What the task asks: Only the lines containing "will" should appear in the answer, copied from the listing below.

Source information:
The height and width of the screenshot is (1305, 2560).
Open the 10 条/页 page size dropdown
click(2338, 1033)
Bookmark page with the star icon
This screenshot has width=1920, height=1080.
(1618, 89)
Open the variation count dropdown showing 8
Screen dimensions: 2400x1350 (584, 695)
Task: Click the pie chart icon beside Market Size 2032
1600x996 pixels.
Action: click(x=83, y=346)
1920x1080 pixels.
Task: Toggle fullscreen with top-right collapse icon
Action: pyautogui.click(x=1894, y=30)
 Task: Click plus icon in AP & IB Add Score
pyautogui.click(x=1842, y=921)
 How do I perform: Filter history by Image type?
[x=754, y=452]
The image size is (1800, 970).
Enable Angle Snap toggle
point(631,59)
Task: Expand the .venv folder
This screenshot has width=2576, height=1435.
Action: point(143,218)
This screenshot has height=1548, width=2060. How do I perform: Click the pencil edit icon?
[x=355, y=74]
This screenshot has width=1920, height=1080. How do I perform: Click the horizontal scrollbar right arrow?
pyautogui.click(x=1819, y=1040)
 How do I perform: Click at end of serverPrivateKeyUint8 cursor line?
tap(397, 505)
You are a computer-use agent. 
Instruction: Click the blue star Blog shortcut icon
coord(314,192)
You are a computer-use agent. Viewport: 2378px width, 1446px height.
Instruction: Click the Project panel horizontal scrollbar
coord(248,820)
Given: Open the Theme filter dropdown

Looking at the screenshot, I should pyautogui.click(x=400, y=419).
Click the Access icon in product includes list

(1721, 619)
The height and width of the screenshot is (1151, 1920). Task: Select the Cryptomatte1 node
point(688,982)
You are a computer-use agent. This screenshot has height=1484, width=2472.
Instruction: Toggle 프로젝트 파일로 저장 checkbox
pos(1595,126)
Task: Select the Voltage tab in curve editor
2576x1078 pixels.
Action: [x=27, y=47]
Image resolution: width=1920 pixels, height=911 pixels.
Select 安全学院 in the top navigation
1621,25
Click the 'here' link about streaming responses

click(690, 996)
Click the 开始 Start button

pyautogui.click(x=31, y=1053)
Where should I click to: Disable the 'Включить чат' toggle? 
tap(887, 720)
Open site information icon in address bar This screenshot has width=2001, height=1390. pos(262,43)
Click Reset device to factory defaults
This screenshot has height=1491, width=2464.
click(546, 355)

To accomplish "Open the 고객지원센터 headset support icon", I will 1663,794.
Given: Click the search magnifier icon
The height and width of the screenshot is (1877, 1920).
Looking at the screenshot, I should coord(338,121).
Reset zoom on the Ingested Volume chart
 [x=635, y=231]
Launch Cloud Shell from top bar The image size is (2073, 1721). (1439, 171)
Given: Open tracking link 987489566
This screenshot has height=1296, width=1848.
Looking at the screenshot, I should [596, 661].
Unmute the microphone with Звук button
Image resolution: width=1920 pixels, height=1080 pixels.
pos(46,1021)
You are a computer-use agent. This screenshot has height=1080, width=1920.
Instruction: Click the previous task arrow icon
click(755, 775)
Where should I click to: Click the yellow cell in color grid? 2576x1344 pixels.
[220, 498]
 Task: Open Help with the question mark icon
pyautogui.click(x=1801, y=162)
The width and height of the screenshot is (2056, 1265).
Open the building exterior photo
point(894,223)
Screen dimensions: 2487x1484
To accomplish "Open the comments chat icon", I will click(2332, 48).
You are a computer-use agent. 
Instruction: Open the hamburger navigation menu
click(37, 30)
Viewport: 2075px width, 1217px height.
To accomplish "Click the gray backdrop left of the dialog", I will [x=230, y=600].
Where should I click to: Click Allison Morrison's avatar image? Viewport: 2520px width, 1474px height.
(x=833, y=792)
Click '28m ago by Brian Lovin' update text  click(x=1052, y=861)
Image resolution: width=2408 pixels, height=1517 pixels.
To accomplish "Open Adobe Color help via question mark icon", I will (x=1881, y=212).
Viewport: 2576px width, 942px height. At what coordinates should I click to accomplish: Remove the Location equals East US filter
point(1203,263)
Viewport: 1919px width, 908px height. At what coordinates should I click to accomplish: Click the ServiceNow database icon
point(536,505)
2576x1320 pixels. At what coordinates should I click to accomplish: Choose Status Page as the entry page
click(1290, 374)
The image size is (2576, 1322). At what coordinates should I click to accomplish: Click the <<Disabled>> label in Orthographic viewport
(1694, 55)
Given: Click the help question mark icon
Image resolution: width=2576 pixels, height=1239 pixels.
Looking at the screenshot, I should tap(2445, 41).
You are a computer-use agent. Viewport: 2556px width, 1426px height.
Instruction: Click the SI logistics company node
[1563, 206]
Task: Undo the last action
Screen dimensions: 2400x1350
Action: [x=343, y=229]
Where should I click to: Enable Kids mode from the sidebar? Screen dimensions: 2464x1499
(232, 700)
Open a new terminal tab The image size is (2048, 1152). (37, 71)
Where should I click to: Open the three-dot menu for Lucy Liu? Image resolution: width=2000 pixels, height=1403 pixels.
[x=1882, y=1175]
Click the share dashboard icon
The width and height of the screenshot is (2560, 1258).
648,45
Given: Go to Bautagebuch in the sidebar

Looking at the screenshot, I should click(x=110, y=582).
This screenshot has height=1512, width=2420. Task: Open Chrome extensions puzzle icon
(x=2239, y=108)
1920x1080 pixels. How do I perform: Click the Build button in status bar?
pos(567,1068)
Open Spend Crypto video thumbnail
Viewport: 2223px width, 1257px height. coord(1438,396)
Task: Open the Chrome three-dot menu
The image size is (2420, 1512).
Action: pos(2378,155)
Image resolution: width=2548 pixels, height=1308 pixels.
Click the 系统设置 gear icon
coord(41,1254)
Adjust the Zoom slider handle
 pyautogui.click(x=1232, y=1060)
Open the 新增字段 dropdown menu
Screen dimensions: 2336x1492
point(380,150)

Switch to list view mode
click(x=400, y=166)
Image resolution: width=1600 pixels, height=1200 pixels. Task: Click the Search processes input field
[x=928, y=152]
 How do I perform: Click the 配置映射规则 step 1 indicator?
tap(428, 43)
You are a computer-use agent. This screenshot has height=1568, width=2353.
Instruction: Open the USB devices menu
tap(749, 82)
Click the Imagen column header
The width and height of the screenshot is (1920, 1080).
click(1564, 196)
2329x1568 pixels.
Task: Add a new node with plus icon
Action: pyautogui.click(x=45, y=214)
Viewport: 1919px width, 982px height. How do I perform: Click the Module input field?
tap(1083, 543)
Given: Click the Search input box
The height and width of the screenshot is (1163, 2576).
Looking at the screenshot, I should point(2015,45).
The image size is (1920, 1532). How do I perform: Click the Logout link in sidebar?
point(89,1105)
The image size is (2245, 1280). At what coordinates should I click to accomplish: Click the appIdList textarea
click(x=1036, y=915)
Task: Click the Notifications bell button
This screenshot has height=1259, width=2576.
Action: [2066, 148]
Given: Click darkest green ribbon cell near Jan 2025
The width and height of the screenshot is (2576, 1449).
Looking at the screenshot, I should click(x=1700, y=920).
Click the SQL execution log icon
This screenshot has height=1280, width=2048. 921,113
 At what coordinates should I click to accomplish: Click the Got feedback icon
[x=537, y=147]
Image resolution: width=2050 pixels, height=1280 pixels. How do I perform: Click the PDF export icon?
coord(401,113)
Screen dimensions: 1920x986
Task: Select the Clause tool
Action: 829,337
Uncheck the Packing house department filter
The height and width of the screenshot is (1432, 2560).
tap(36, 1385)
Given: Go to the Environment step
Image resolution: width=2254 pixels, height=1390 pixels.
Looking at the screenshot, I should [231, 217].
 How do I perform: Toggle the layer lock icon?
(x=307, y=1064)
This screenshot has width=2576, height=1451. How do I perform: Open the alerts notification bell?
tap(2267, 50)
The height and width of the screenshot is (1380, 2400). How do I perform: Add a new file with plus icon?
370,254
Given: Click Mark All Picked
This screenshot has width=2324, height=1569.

Expected output:
To accomplish "Open the 고객지원센터 headset support icon", I will 1663,794.
To accomplish "Open the comments chat icon", I will click(2332, 48).
To accomplish "Click the gray backdrop left of the dialog", I will [x=230, y=600].
To accomplish "Open Adobe Color help via question mark icon", I will (x=1881, y=212).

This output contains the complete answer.